Friday, Feb. 21, 1964

Middle-Aged Myth

If luxury has a lap, Beverly Hills sits square upon it.

The city, currently celebrating its 50th anniversary, reeks of opulence: a two-car family might as well be on relief. But the shape of the place and the nature of its glamour have changed since the golden years, when Hollywood's pioneer stars came to the five-square-mile tract of beanfields, carved castles out of the surrounding canyons, and turned a wasteland into myth, when

Douglas Fairbanks and Mary Pickford built their fabled 14-acre "Pickfair" and proposed that the community be walled off from the outside world, when the Basil Rathbones ordered snow one slow summer day, provided sleds and skis for a couple of hundred friends. Beverly Hills was then, and is now, the most glamorous suburb in the U.S.

The early stars died or moved away; their estates were sold or razed, divided and subdivided into expensive housing developments. Now the landscape looks like a Monopoly board toward the end of a hot game. Half a dozen houses now share the hilltop where Charlie Chaplin's castle and tennis court once stood in lonely splendor. The city is home to a new sort of populace--an ever-thrusting band of upper-middle-classmen, walking bank accounts without names who are determined to live up to the legacy of glamour. They are concerned not with style but with status.

Restless Natives. Mostly, they are high-priced professionals--doctors, dentists, lawyers--plus bankers, stockbrokers and real estate agents. An area known variously as "Couch Canyon" and "Libido Lane" houses most of the city's 198 psychiatrists, or approximately one to every 166 residents (compared with the national average of one per 1,100). There is no heavy industry and no effort to attract any. There are 22 banks, nine hotels, the cleanest jail in the county, and a chamber of commerce that couldn't care less. There are 65 acres of parks and playgrounds but no pool hall; a fencing academy but no laundromat or bowling alley.

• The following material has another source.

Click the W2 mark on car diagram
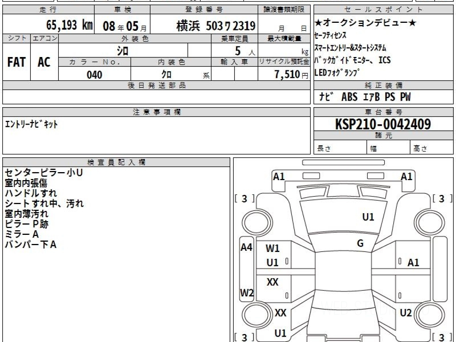 (x=247, y=293)
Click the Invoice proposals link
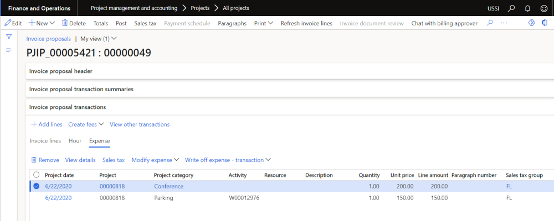 [49, 39]
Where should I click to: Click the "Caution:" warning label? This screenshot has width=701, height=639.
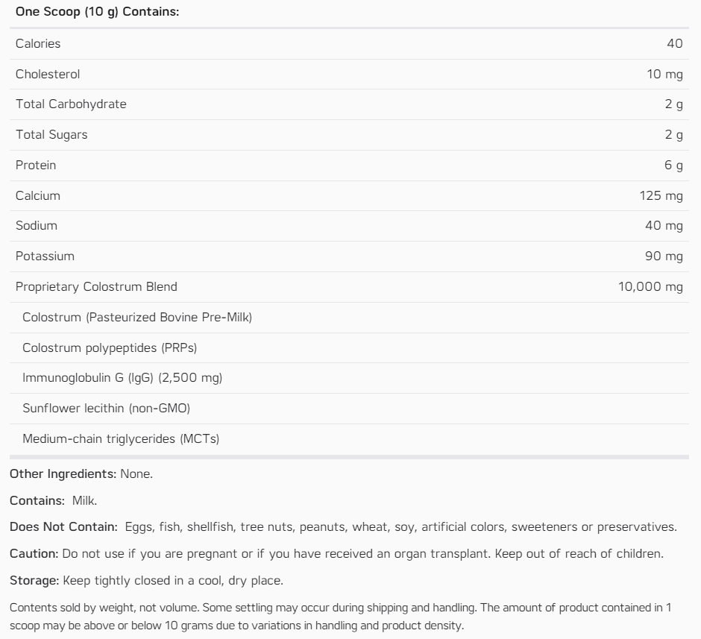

No one has ever been buried in Beverly Hills, and few have been born there; it has neither a cemetery nor a hospital. It claims to have the highest density of telephones of any community in the world (50,000 for 14,300 people). The average family income is more than $19,000. There are no slums, no visibly poor, and no night life. Today's population is the oldest, with a median age of 46.8 years, of any major California city, and a high time in the old town consists for the most part of a movie and a malted.

Naturally, the natives are restless. They flit between the La Cienega art galleries to the east and the avant-garde theater and cultural programs at U.C.L.A. to the west. They suffer, at $50 an hour, from what a leading psychiatrist, Dr. Ralph Greenson, calls "agitated boredom." "There was a time," says Greenson, "when people came to me with a specific problem--I love a girl who doesn't love me, something like that. Now they ask me 'Why am I unhappy?' When people who grew up worrying about making a living suddenly find they've made it, they have to find a new focus for their anxiety. So there is a lot of dilettantism, a lot of bustling around." Some turn to philanthropy. "It is no problem," says former Democratic National Committeeman Paul Ziffren, "to raise $150,000 overnight in Beverly Hills."

Docile Paradise. "The latest prestige contest," says one cynic, "is to see how much money you can spend on the smallest house. The current front runner is a guy who spent $300,000 on a two-bedroom 'bungalow.' " Lots in the prestigious Trousdale Estates (where Richard Nixon lived out his seventh crisis) can bring as much as $200,000, without house. But serious status seekers want real estate somehow associated with a celebrity. A man who had never seen it bought Frank Sinatra's two-bedroom pad for $200,000. A businessman snapped up Dinah Shore's shack for a mere $350,000. A little old lady with a fortune in oil stocks shelled out $225,000 for Judy Garland's place; she had the house torn down, explaining: "I just bought it for the lot."

The city has occasionally flared into notoriety. In 1947, an ill-mannered colleague fired a bullet through the head of Mobster Bugsy Siegel as he sat at ease in his mistress' mansion. In 1958, Actress Lana Turner's daughter stuck a knife into Johnny Stompanato, a smalltime hood who was a big-time boyfriend of her mother's. The occasion was celebrated by local teen-agers in a new dance, the "Stompanato Stomp." But by and large today's Beverly Hills is a docile little paradise. Its 95-man police force is on constant patrol; no police car is ever more than two minutes away from any house within its assigned area. The police are also vigilant guardians of public (if not private) morals, recently ordered the removal of a Michelangelo naked male figure from an art gallery window.

Gossip Columnist Hedda Hopper told guests gathered at a civic luncheon in honor of the city's anniversary that "Beverly Hills is no different from Altoona, Pa., except that the people here have more money." The assemblage laughed. They know better. Beverly Hills is a state of mind--and a hard one to attain.